С такими мыслями побежала полудница между грядок — посмотреть, не завелась ли на капустной рассаде тля. Это такие маленькие-маленькие, поганенькие-поганенькие козявки. А ещё нужно проверить, не грызут ли молоденькие листья капусты гусеницы. Вот ведь интересно: сами бабочки-капустницы красивые, ничего не грызут, а гусеницы у них прожорливые — просто беда! Могут так капустный лист изгрызть, что от него одни жилки останутся.
«Вот и капусту пора немного окучить, — вздыхала Акуля, — и борозды очистить от травы. Приехали бы, полюбовались, как редиска наливается, как лучок вверх потянулся, а они там, в городе, кофей пьют… И что мне с ними, с энтими хозяевами, делать — ума не приложу».
А хозяева небольшого дома с крылечком, огорода и компостного ящика, садика и пугала Игната, кота Нестора и воробьев, а также двух пауков (паутина одного тянулась от поленницы дров к веранде, второго — висела возле калитки в огород) — хозяева всего этого действительно жили-поживали в городе. Зимой они на свою усадьбу наведывались редко, а летом тоже надо бы почаще, да им всё некогда. Школьники, слышала Акуля, там, в городе, науки грызут. Интересно, а Лида-второклассница тоже грызёт науки? А может, нет? Хотя зубки у неё белые да острые, есть чем грызть. Правда, не так давно у Лиды один зуб выпал, но это ничего. Там ещё их, зубов, — полный рот.

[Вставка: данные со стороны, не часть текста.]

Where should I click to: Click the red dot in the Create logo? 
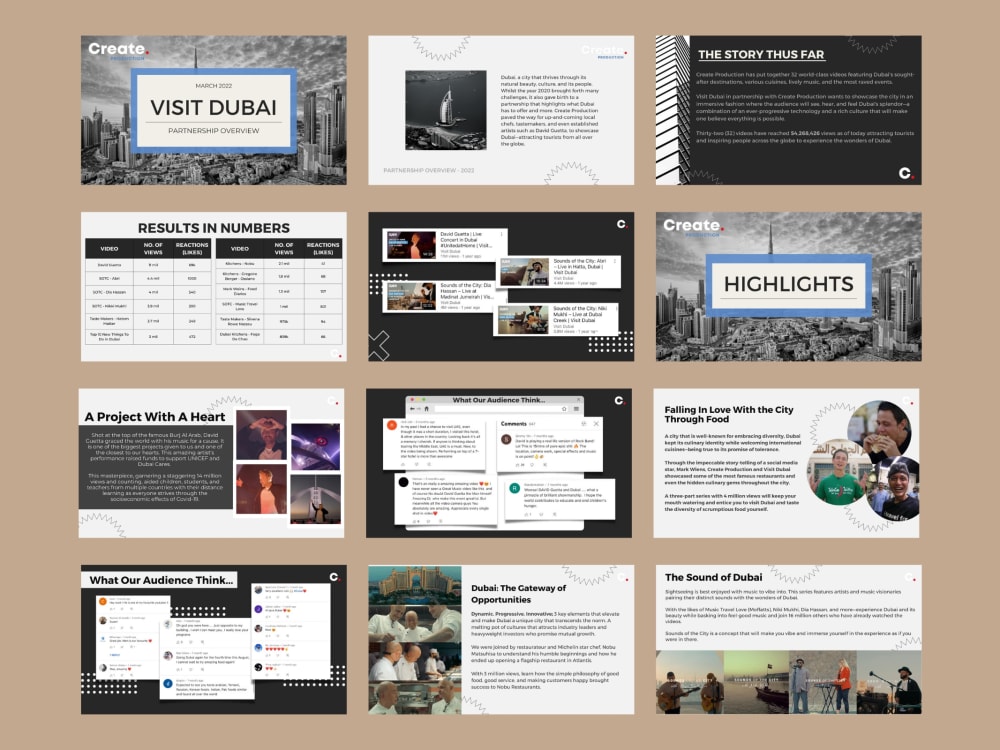[722, 228]
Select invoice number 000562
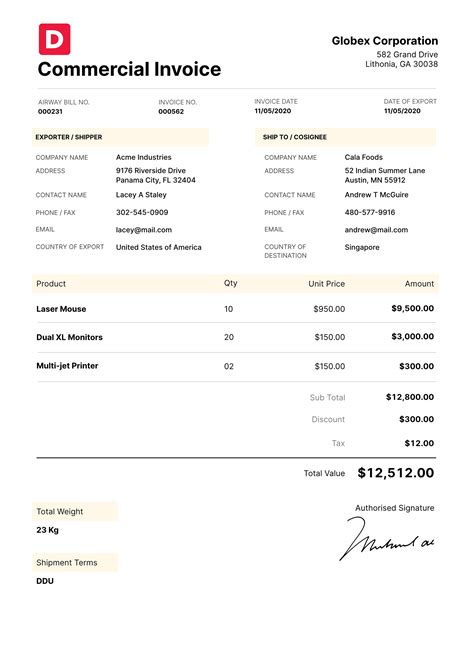 pyautogui.click(x=171, y=111)
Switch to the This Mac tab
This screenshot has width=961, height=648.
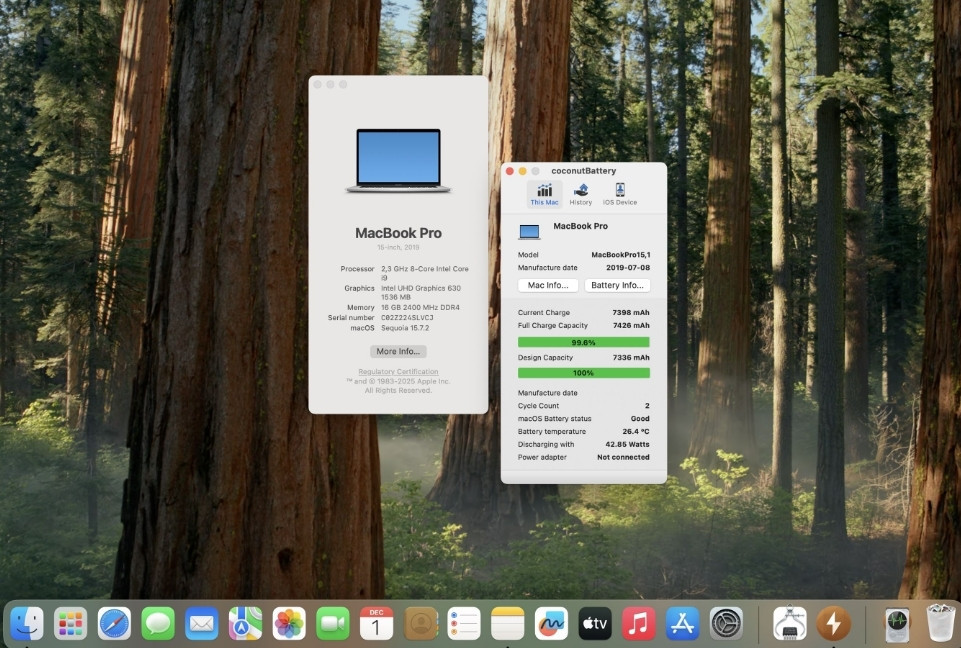(x=544, y=193)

А зимой зачем приезжать! Кот Нестор Иванович на зиму устраивался на квартиру к соседям, и там его звали не Нестором, а Мурзиком. За крышу над головой и питание подрядился Нестор ловить мышей своим временным хозяевам. А ему что — дело привычное.
Пугало Игнат, как только подмораживало, укладывался до весны в сарайчике с лопатами и тяпками. За стенами сарайчика зима: вьюга воет, в оконце стучится, а Игнат лежит себе полёживает.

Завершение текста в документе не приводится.